With an introductory epigraph from Racter, an artificial intelligence computer program that generated English language prose at random, we know we are in the hands of a poet who has both something serious to say about the nature of communication and composition and wants to have some fun doing it.

In that sense, Billy Ramsell’s concerns are both personal and at the same time global; there is from the opening salvos a playful suggestion of the digital high-jinx to come and what might be at stake too.

What struck me most on a first reading of The Architect's Dream of Winter is how beauty survives in a digital world, a world where we are told to ‘connect ourselves via the ports’ and then ‘relax’.

Here are hyper-textual conundrums, computerised terrain, servers, coding, monitors, systems, bugs, and discs and within and despite or in spite of all of the computer-speak is the sheer beauty and command the poet has over language - Quote

‘This butterfly is stitched for winter’

‘Remember lover you are made from data’

There are rhyming couplets, villanelles, ballads, and interactive hyper-text in this collection; there’s digital souls, humour and humanity, a dazzling array of poetic gifts and if as Kay Ryan says the poem is a suitcase that can never be emptied, than Billy Ramsell’s poems come not from the suit-case of a clown as Kay Ryan thinks of the source of her own work, but from the digital hub of a super-information highway, and whatever by-ways, lay-bys and boreens it might or in fact will take us down.

So what Billy Ramsell does is to take the dictum of the protagonist of Swiss novelist Max Frisch’s Homo Faber that ‘Technology... is the knack of arranging the world so that we don't have to experience it’ and turn it into something else, something more along the lines that technology is after all what makes us more human - of course I want to avoid as one critic put it the heresy of paraphrase, but I do want to alert you to the significant questions that TADOW asks, and they are namely - how do we live, how do we survive in a world which is mediated by digital technology, how do virtual environments enhance our experience of each other and our selves - or do they in fact diminish them?
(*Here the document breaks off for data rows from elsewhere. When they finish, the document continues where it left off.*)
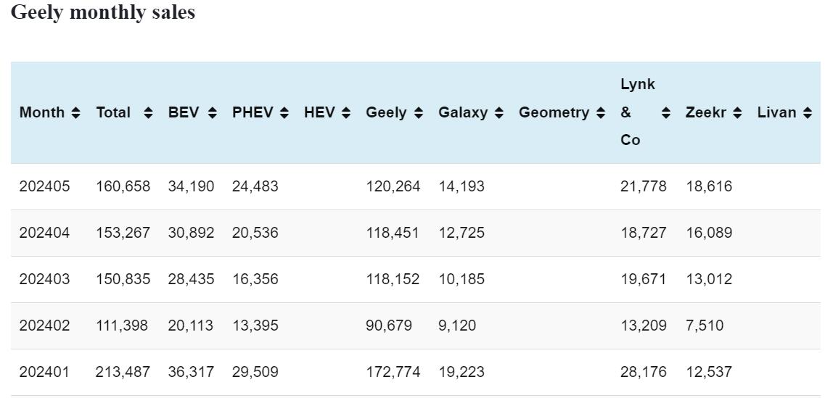Click sort arrows icon beside Galaxy
Image resolution: width=825 pixels, height=398 pixels.
[498, 113]
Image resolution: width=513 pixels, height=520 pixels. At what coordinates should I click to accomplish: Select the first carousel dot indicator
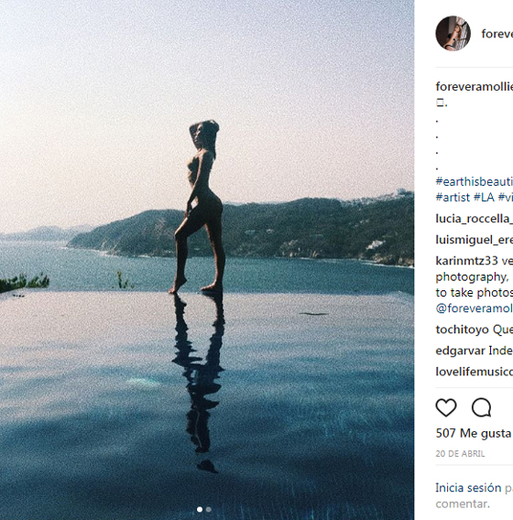click(200, 509)
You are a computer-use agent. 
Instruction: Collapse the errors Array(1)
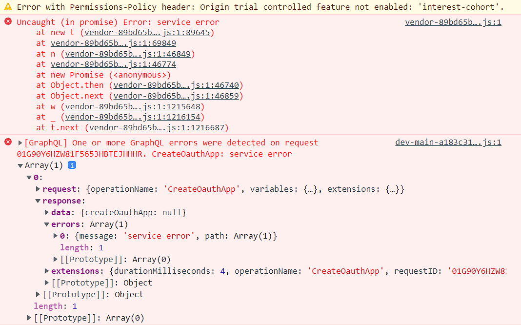(x=46, y=224)
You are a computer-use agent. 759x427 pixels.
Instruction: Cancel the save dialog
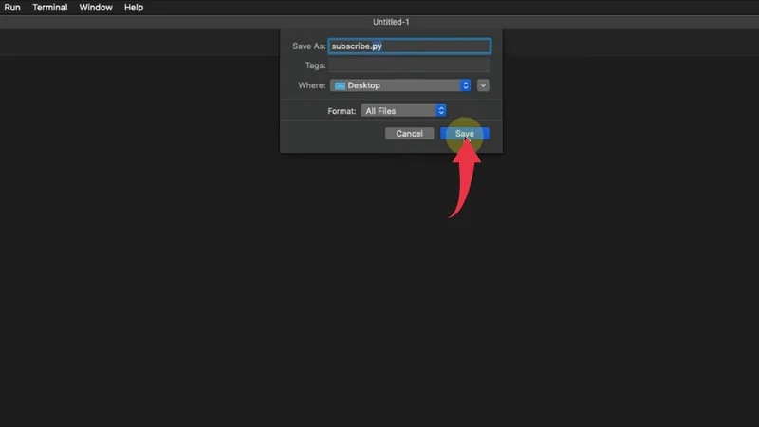[x=409, y=134]
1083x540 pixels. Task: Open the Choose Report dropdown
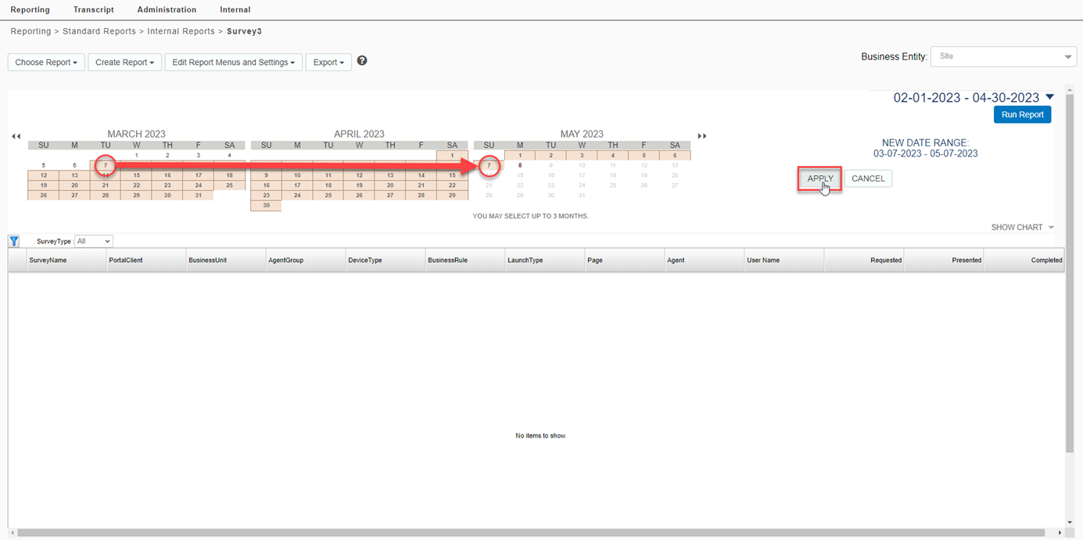coord(46,63)
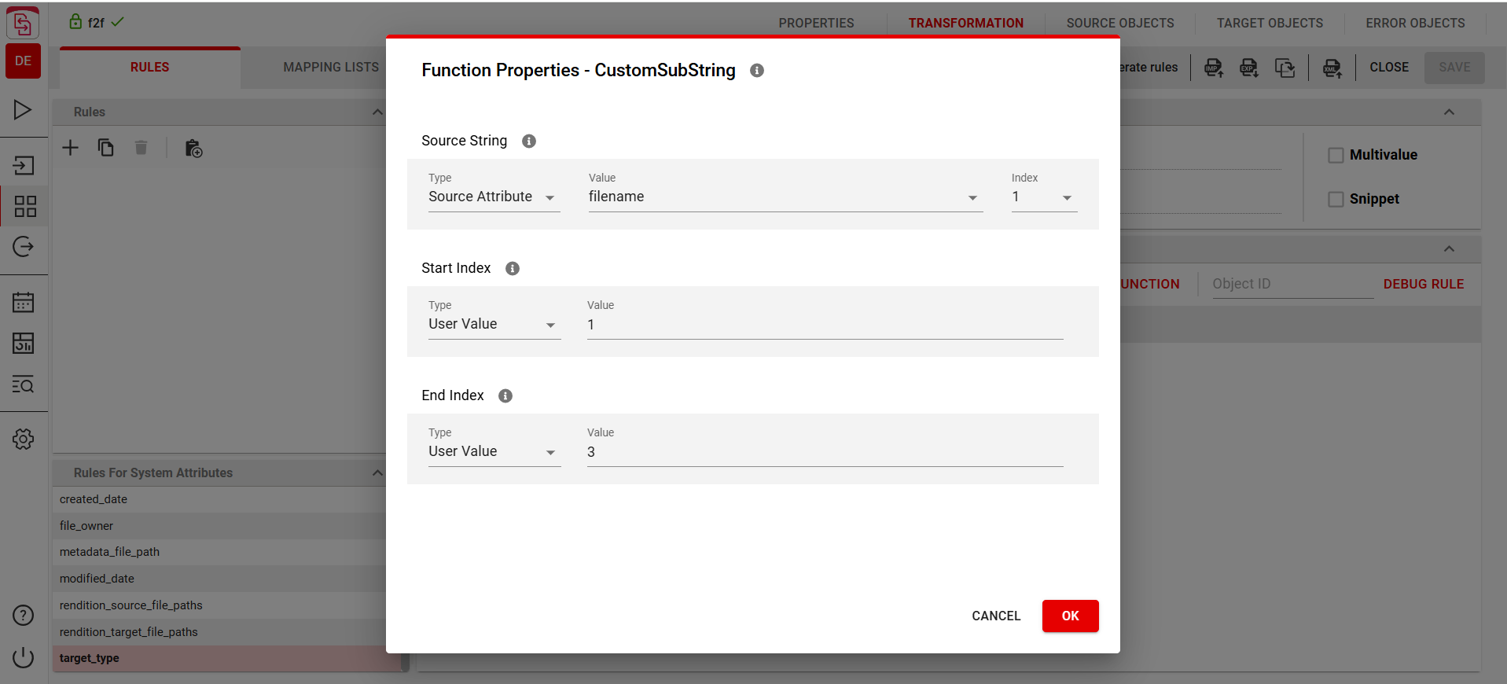Click the Cancel button
1507x684 pixels.
tap(996, 616)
These are poetic quandaries, but also philosophical questions of this fine collection which is brave, savvy and whimsical enough to announce in one poem - ‘I outsourced all my memories to machines.’

Now I don’t want you to get the idea that TADOW is not without fun, homage and history - look to the poems for the ‘aboriginal, liquid bodied’ Christy Ring, or the perfect fusion of man and machine in the reels of Pat McGlinchey.

Or look for the outrageously funny prose-poem Section 3: The Unseen Poem which ends with a set of ‘exam’ questions, one of which reads ‘The poet William M. Ramsell has never been to St Petersburg. Write a paragraph describing how this affects your understanding of the above piece.’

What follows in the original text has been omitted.